Ergonomic and eco-friendly, wooden planters are your thing if you are looking for a sustainable garden. Rosewood, cedar, hemlock, fir, and pine are some of the most common tree wood used for these pots. Planks and beams are then cut from these trees to make lumber, post which they are cured and treated for several months to increase the waterproofing and strength of the pot.

Advantages: 

  • Wood planters are made of organic elements, and hence pose zero threat to the plant. To prevent rot, you can varnish them or use lacquer to seal the wood from moisture and weathering.
  • For a natural and humble appearance, wooden planters are an excellent choice - not just for indoors, but your patio garden as well. Wood gives off an appearance that cannot be replicated by any of the above materials - the natural, wild, rustic look.

Disadvantages: 

  • Wood lasts for 10 years, 15 max if you are maintaining it well - unlike Fibreglass, which lasts, probably till your third generation.
  • Because they are made from high quality wood, they are extremely expensive - especially those made from Rosewood and Cheddar.

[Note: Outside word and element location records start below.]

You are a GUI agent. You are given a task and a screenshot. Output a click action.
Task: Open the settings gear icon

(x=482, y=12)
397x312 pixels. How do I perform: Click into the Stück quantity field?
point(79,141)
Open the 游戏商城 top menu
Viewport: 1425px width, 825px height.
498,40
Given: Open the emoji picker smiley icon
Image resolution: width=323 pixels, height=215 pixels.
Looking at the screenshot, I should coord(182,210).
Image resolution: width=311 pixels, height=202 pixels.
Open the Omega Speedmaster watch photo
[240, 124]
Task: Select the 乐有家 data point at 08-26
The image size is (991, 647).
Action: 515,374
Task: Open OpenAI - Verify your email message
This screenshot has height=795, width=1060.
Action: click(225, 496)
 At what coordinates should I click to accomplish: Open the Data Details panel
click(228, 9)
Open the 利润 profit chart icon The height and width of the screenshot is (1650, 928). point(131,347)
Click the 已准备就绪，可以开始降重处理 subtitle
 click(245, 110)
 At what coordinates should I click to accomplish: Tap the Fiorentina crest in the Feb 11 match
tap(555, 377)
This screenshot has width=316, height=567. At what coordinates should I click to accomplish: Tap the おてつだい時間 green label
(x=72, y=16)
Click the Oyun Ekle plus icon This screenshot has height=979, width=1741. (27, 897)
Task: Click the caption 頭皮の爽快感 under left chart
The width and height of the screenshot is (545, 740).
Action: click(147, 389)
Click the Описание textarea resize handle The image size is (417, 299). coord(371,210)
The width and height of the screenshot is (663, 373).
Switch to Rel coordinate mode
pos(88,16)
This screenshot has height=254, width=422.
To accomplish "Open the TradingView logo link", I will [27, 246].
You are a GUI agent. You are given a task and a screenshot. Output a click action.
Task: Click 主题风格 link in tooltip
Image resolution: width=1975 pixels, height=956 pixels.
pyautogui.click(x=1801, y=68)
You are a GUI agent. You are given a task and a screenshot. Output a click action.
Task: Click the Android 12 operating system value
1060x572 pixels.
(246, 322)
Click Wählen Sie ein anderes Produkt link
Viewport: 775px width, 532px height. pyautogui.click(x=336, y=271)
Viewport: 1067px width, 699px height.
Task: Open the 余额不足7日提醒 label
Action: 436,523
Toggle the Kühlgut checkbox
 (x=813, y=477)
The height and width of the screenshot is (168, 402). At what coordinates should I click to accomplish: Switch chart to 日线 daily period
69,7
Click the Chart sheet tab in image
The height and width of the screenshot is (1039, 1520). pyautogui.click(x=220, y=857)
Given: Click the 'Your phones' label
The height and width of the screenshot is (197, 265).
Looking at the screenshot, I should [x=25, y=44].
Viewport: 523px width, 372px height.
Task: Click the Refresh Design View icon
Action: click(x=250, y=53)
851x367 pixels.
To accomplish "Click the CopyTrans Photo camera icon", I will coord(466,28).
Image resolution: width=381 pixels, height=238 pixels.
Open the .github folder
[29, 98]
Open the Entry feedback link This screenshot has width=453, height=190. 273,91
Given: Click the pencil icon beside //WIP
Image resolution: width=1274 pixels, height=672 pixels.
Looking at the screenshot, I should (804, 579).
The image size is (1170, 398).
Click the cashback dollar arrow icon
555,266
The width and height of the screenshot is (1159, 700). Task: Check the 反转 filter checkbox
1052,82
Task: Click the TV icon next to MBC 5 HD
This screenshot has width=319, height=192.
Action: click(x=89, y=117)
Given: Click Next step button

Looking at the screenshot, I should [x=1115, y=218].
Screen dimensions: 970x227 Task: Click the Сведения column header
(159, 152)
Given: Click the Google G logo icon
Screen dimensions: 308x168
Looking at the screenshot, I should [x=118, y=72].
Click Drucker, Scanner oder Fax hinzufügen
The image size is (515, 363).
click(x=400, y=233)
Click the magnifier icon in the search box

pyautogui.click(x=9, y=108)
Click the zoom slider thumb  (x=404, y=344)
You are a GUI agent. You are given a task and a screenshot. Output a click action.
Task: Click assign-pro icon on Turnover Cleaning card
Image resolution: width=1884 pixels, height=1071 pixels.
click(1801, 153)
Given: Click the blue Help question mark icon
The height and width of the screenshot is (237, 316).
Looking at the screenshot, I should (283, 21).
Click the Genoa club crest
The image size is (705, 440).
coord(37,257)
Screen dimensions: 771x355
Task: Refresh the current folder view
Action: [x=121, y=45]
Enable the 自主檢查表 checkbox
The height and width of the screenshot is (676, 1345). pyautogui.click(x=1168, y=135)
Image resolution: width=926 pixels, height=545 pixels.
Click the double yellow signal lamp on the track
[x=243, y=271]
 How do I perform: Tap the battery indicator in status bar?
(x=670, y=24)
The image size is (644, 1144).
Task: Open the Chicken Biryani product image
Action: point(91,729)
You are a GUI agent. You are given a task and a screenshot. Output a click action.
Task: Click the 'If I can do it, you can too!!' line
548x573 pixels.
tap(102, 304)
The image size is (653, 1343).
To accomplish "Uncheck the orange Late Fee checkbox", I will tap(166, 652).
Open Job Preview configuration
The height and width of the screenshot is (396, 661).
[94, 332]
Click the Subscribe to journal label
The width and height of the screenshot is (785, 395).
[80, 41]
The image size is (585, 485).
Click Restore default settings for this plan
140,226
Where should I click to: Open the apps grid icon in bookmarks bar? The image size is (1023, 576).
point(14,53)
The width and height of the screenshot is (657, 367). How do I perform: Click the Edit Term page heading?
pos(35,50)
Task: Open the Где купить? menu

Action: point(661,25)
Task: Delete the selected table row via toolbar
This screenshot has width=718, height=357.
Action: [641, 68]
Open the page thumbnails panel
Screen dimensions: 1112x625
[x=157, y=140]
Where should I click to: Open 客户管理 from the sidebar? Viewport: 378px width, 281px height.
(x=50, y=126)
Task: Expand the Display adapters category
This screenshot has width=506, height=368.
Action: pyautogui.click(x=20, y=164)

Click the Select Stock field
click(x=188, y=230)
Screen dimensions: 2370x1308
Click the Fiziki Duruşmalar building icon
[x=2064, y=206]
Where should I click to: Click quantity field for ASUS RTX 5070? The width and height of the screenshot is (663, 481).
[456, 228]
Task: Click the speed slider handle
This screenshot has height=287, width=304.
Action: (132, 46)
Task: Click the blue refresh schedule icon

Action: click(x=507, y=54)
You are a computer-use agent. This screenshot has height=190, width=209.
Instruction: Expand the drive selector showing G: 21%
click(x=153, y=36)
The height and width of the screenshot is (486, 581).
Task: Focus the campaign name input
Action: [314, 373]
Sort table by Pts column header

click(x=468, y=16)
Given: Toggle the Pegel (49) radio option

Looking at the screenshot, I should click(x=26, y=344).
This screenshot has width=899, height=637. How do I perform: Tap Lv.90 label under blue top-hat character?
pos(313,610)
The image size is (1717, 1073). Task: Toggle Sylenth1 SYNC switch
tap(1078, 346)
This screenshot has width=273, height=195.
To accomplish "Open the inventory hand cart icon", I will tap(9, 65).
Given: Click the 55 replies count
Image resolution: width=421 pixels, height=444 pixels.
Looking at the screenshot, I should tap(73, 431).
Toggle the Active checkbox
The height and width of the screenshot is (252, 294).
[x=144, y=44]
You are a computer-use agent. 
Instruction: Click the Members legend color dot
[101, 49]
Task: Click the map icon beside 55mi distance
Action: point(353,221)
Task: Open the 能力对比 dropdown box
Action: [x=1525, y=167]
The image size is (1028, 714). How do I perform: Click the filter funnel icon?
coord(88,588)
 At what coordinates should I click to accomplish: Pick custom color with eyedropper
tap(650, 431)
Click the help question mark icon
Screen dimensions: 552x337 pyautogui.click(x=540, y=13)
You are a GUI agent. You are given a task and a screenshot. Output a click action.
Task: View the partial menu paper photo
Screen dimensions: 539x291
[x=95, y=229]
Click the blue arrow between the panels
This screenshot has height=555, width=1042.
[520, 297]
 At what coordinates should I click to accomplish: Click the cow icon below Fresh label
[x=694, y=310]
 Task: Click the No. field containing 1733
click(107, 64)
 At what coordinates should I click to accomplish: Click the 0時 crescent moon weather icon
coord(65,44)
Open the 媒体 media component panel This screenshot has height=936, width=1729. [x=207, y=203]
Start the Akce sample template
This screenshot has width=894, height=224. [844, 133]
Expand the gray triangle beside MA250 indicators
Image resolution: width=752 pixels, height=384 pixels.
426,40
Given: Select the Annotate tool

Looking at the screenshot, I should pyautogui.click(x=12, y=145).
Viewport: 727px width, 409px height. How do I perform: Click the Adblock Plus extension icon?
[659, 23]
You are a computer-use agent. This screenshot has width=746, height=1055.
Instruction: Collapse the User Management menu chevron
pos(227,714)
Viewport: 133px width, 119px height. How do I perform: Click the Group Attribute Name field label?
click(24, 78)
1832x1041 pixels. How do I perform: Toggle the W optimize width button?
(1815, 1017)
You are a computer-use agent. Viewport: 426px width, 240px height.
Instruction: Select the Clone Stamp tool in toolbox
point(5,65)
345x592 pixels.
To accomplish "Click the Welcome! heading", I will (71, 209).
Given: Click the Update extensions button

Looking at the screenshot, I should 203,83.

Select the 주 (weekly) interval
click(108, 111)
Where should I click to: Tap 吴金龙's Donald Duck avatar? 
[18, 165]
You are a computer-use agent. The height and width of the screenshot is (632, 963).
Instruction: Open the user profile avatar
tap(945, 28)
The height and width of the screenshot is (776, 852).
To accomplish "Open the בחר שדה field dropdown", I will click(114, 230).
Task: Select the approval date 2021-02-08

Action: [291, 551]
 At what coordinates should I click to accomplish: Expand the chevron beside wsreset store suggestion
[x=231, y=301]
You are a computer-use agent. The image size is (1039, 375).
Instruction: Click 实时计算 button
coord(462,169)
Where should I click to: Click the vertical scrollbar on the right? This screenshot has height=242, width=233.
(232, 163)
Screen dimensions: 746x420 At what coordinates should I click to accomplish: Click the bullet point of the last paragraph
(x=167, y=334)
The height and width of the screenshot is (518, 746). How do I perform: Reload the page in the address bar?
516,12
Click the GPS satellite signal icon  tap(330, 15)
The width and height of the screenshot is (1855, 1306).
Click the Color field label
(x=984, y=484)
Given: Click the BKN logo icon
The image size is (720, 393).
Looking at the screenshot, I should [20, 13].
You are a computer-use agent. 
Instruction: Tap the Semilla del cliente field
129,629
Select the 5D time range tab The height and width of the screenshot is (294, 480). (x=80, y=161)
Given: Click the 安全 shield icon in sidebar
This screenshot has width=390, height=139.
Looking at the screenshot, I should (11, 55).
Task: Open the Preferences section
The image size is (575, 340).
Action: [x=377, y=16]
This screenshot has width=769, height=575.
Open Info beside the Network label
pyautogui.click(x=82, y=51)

Now that we know of the planter material, the main question, still remains unanswered:

Which Planter Should I Go For

To put it simply, think about the kind of plant and location where you are growing it.

  • For shaded regions with limited sunlight, Terracotta and Metal are some of the most explored options, while for weathered areas Concrete and Terra cotta are mostly used.
  • For your indoor space, look into the appearance. IF you wish for a glazed versatile shade, absolutely choose Fibreglass over anything. For a more natural look, wood planters are your friends. 
  • If you prefer low cost planters, opt for budget-friendly Plastic or Ceramic planters.
  • For outdoor locations, go for big & beautiful FRP planters that live for a lifetime.

To put it simply, it all depends on what your style quota is and what look you are going for. If you ask us, we are absolutely hung up over FRP & Metal Planters - for their alluring, exquisite look and their lifelong durability.